AJP - Cell Physiology, Vol 270, Issue 1 C49-C56, Copyright © 1996 by American Physiological Society
A model for the kinetic mechanism of sodium-coupled L-alanine transport in LLC-PK1 cells
J. J. Wilson, J. Randles and G. A. Kimmich
Department of Biophysics, University of Rochester Medical Center, New York 14642, USA.
The kinetics of sodium-dependent L-alanine transport were characterized in
ATP-depleted LLC-PK1 cells, which allows experimental imposition of an
interior negative diffusion potential across the plasma membrane. Under
these conditions a wide range of sodium concentrations can be studied
without altering the membrane potential. When Na+ is the variable
substrate, the apparent maximal velocity (V max) for transport changes
nearly fourfold for the five different alanine concentrations studied
(0.05-2.0 mM). In contrast, at five different sodium concentrations,
ranging from 10 to 135 mM, the apparent V max with variable alanine remains
nearly constant at 5.3 +/- 1.2 nmol.min-1.mg cell protein-1. The ratio of
the two primary kinetic parameters, Michaelis constant (Km)/V max, varies
markedly no matter which solute is treated as the variable illustrate.

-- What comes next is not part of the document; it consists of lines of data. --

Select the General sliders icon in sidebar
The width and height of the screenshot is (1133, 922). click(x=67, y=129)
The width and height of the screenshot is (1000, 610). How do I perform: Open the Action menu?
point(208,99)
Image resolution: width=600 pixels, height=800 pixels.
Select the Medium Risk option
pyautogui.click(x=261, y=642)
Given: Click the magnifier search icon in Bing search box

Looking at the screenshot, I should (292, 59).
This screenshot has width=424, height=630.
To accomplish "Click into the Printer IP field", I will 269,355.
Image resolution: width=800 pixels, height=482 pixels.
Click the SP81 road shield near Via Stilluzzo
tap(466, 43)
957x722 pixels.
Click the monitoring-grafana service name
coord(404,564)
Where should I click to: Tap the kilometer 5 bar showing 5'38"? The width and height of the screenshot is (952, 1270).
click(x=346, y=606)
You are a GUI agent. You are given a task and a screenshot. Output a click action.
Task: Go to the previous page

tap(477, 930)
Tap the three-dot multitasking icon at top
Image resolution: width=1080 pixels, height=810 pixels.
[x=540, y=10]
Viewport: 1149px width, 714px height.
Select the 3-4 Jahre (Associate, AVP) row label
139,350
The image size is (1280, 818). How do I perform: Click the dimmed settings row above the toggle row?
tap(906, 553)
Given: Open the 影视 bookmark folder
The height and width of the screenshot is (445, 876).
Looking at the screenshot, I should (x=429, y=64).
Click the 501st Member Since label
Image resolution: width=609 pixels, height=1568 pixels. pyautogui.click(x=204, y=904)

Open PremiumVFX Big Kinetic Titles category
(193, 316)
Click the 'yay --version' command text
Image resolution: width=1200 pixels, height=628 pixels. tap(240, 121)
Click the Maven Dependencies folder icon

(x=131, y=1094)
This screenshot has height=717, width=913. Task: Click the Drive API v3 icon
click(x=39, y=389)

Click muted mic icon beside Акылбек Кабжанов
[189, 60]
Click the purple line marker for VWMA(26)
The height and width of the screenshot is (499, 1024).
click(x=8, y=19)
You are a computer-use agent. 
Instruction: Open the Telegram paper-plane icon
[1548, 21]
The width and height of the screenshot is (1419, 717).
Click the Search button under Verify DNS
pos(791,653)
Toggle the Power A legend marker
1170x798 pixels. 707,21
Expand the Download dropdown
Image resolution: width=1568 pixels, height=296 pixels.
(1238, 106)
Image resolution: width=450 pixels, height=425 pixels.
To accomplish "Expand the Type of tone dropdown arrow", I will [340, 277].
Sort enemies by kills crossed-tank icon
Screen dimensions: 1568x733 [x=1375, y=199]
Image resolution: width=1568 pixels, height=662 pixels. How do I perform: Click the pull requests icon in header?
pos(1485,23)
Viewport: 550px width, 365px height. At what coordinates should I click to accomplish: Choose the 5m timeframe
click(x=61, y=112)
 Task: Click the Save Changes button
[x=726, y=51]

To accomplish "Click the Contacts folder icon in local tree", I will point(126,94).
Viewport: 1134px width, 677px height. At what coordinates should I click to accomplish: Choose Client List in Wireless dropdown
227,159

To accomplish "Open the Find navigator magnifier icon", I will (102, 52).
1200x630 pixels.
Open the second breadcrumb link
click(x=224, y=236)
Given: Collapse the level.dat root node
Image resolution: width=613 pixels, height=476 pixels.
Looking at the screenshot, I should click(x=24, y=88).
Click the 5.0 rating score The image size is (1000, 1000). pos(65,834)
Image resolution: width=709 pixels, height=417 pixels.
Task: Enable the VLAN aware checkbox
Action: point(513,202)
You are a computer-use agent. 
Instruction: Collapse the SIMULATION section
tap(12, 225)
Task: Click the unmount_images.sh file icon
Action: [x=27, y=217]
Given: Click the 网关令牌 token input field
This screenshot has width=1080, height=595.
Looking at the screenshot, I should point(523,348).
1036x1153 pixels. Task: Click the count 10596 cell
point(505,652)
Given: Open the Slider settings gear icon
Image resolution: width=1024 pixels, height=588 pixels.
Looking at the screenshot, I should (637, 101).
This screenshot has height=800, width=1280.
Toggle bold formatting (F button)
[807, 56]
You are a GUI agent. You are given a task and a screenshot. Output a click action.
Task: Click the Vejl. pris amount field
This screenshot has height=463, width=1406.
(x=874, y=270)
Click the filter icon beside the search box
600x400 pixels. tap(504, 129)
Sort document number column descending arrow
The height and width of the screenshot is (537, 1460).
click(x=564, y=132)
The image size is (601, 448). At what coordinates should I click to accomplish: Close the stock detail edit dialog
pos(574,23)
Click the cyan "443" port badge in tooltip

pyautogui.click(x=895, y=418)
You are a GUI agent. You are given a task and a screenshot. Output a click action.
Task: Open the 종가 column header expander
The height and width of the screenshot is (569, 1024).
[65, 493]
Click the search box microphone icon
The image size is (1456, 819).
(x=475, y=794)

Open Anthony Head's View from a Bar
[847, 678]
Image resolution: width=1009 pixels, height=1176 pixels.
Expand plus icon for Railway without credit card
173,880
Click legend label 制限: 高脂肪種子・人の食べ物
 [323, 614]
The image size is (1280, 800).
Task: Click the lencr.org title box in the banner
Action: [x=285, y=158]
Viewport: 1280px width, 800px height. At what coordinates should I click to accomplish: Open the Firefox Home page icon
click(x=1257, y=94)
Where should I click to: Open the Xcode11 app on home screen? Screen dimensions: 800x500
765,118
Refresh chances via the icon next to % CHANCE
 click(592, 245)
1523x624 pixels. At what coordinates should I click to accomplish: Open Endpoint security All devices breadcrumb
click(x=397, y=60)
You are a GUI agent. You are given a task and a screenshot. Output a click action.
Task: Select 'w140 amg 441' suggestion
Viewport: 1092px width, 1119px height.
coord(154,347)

These data are consistent with a simultaneous ordered transport mechanism
in which sodium binds before alanine to the transport protein at the
extracellular surface of the membrane. Alanine-dependent 22Na+ influx is
more than five times faster if unlabeled intracellular sodium is present
than in its absence. Sodium-dependent influx of [14C]alanine is more rapid
than net alanine flux only if unlabeled Na+ and alanine are both present
intracellularly. These results indicate that the cotransporter can function
more rapidly in an exchange mode than when it catalyzes net solute uptake
and that Na+ is the first solute to be released at the intracellular side
of the membrane. A model is presented that can be used for further
quantitative analysis of the kinetic and functional properties of the
cotransport system.